My latest running book was Kathrine Switzer’s Marathon Woman. Switzer was the first woman to run the Boston Marathon as a numbered entry (and the second woman ever), after she registered with her initials, in 1967. Switzer was attacked by one of the race directors when they figured out she was a woman, while she was running the marathon. Although I find that it can be very difficult for the authors of autobiographies to strike the right tone in recounting their own lives, but Switzer’s book definitely left me thinking a lot about women and running.
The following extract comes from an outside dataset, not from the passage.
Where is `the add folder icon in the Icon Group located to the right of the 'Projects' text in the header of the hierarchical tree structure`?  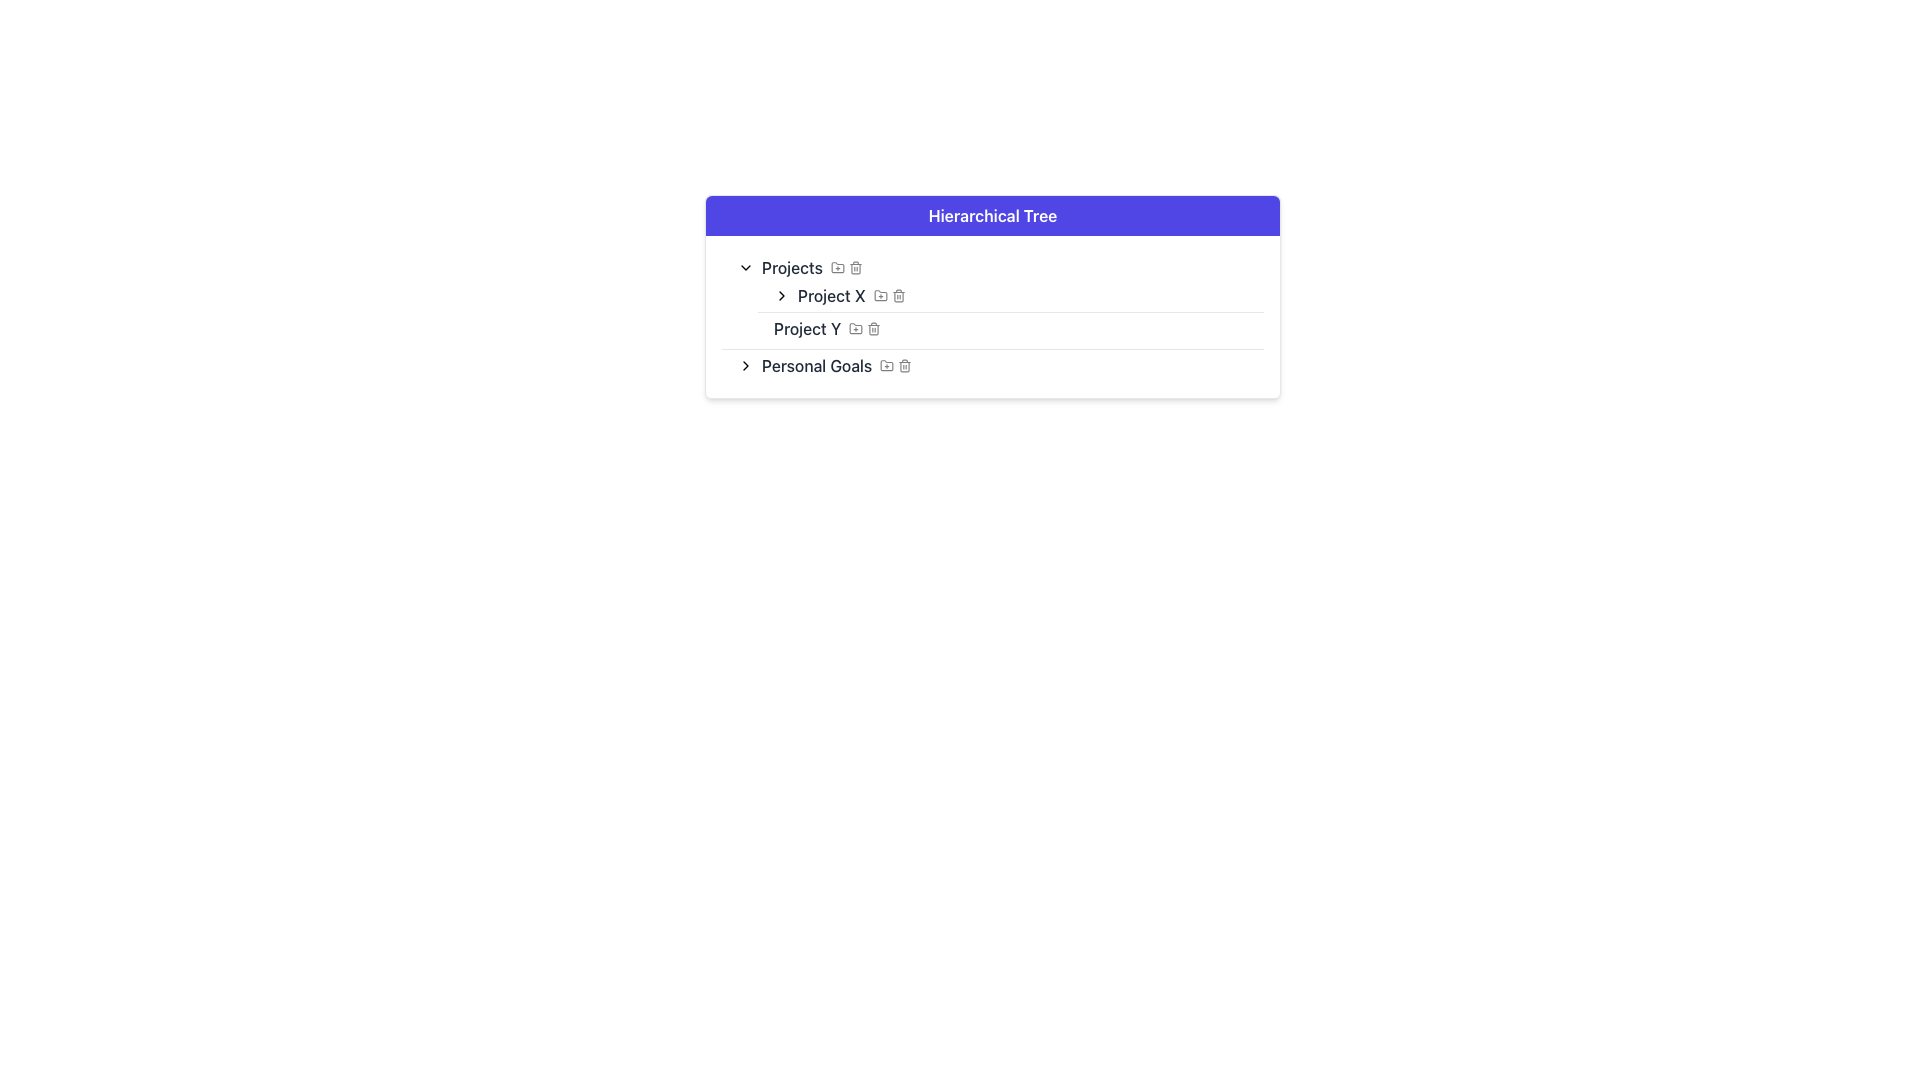
the add folder icon in the Icon Group located to the right of the 'Projects' text in the header of the hierarchical tree structure is located at coordinates (846, 266).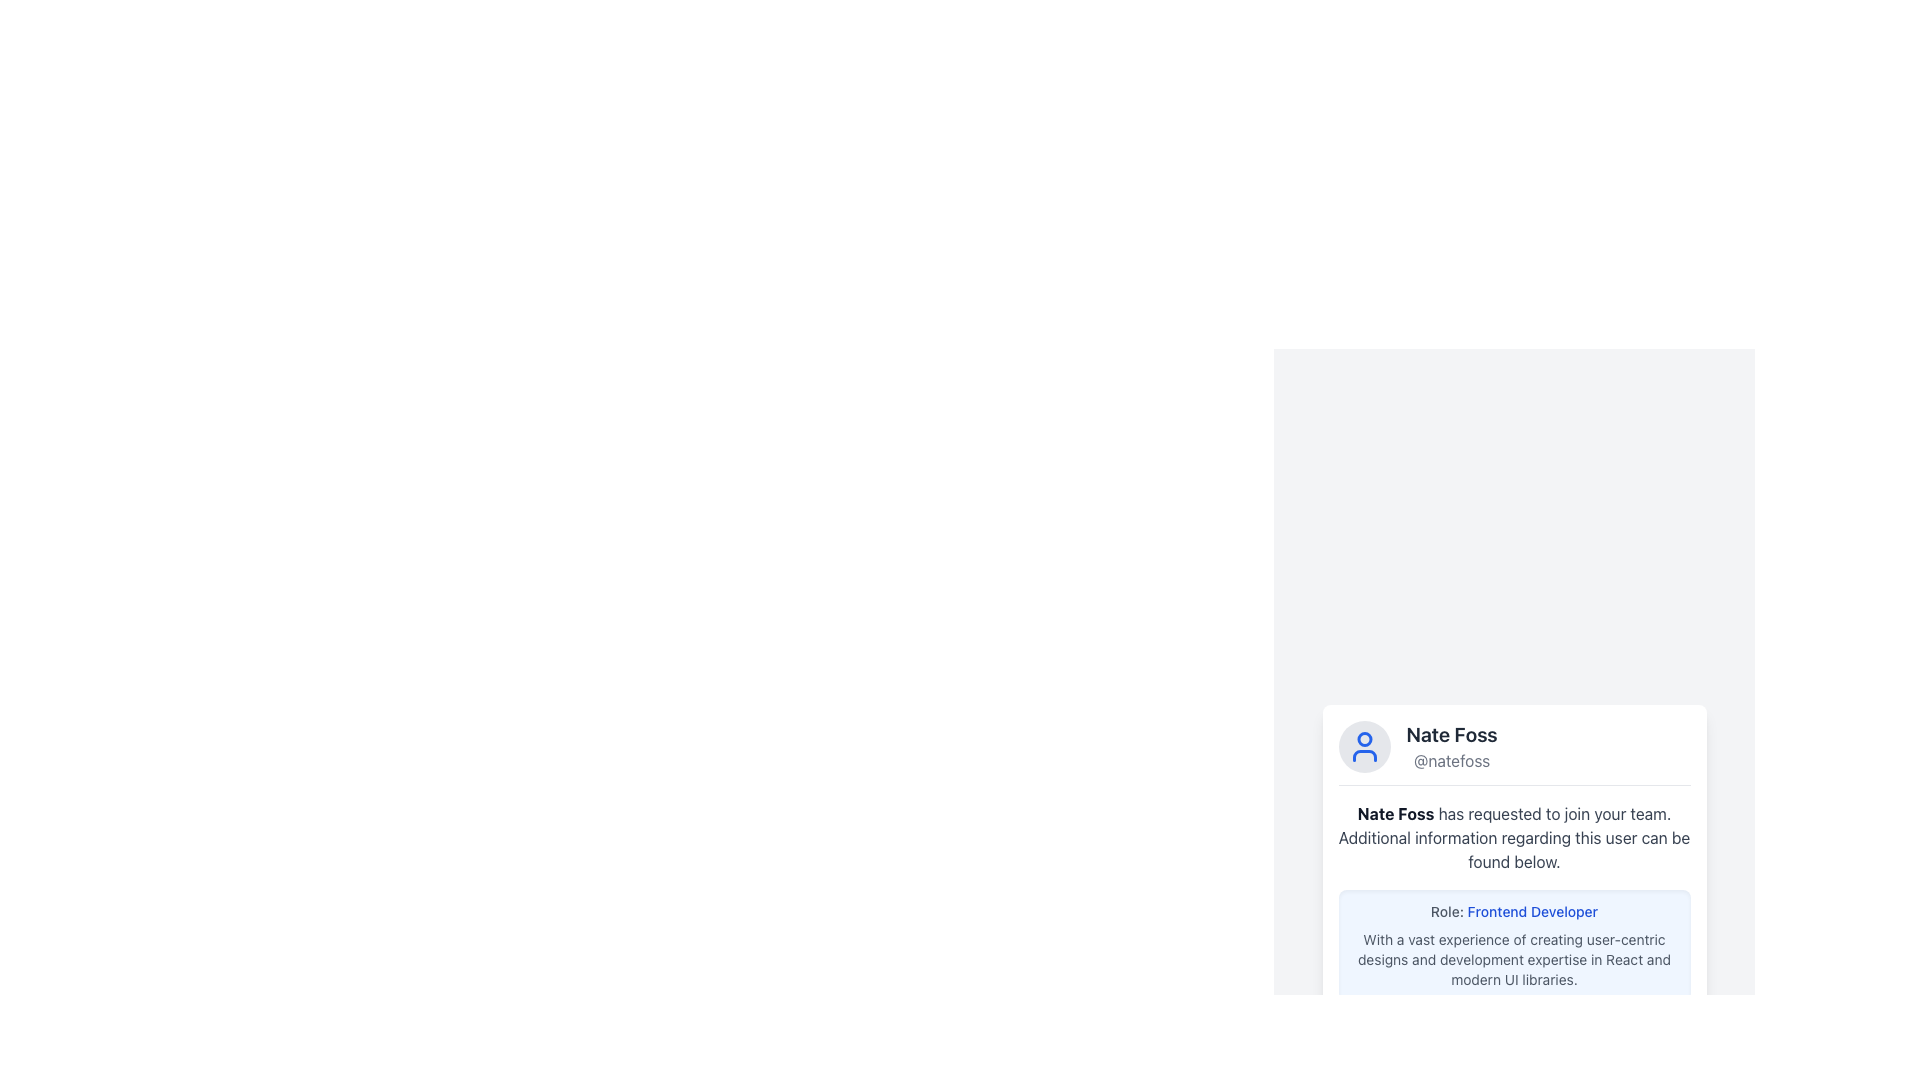 This screenshot has height=1080, width=1920. Describe the element at coordinates (1531, 910) in the screenshot. I see `the informational Text label indicating the user's role as 'Frontend Developer', which is positioned in the lower-center part of the visible card layout` at that location.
From http://www.marathonwoman.com/ |
Over the years, I’m sure I’ve heard many of the arguments that were used to oppose women’s running, particularly distance running. Women are too weak to run. Running will make a woman’s uterus fall out. It will cause miscarriage. They’re laughable now, but what Switzer’s book made me realize is that they weren’t myths, but accepted as fact in this country, less than 35 years ago (and probably more recently than that, actually). That’s…recent history.
I suppose its somewhat of a coincidence that I was reading Marathon Woman in the middle of the latest “conversation” about the role of government, birth control, religion, and women’s health. (Then again, when are we NOT having this particular conversation?) As a woman whose law school health insurance did not cover birth control for the purposes of birth control for religious reasons (although I suspect it’s mostly not offered as a cost-saving measure, frankly, but I’m just cynical like that), I support the new regulations. But, the real point is that a lot of the rhetoric about women’s health feels like an attack. I feel like no one ever asks me or other women about our priorities or our opinions on the policies that affect our bodies. It makes me angry.
But running makes me feel defiant. It makes me feel like we have made progress, even in my lifetime (which I realize is increasingly not as short a measure of time as I like to think). Women have only been allowed to run the Boston Marathon since 1972. I’m a year older than the women’s Olympic marathon. But, my generation of women has never been told that we can’t participate in sports – we are the women of Title IX. If we weren’t active, it’s because we didn’t want to be or because we weren’t encouraged to be (which is a whole separate, ongoing, and important problem). It isn’t because someone told us that there was something defective about our physical and physiological make-up that prevented us from being athletes. When I go for a run, I feel like I’m flipping a finger at all the men, and they’re mostly men, who want to tell me what I can and can’t do with my body and imply that I’m not responsible or mature enough to make those decisions for myself.
Switzer’s book made me think about my mom. She was born in 1940 and was 26 when Switzer first ran Boston. She wasn’t physically active, but she wanted me to be and really encouraged my figure skating (which I did from 3rd-12th grade). I’m pretty sure that she would be amazed by and proud of my running, but I really wish I could sit down and talk to her about the changes that she saw in the lives of and opportunities available to women in her lifetime. At the age that I took up running, it wasn’t really even an option that was available to her, even though I think of her as a pioneer in so many ways. I think of her as part of the first major wave of professional women, a group which includes most of my friend’s mothers, as well, and her journey has definitely always inspired me. But, I also wonder what she would have done with the opportunities that are available to me, that were not options for her, including running. Would my mom have been a runner, if her childhood had taken place post-Title IX?
Please don’t think that in celebrating progress that I’m throwing in the towel on equality: I recognize that many of the strides (ha – running pun) made by white, middle/upper-class, professional women, like me and like Switzer, are not shared by millions of other women in this country or around the world. Compared to so many other women, I’m firmly in the 1%. And, I know having access to a gym, gear, money to pay for race entries, and (most importantly) safe places to run makes me extraordinarily privileged. But I will celebrate the fact that in 2011, 41% of marathon finishers were women (1980 – 10%) and 59% of the half-marathon finishers (up 10% over 2005)* and send a silent thank you to the women pioneers, like Switzer, who blazed that trail for us every time I go for a run.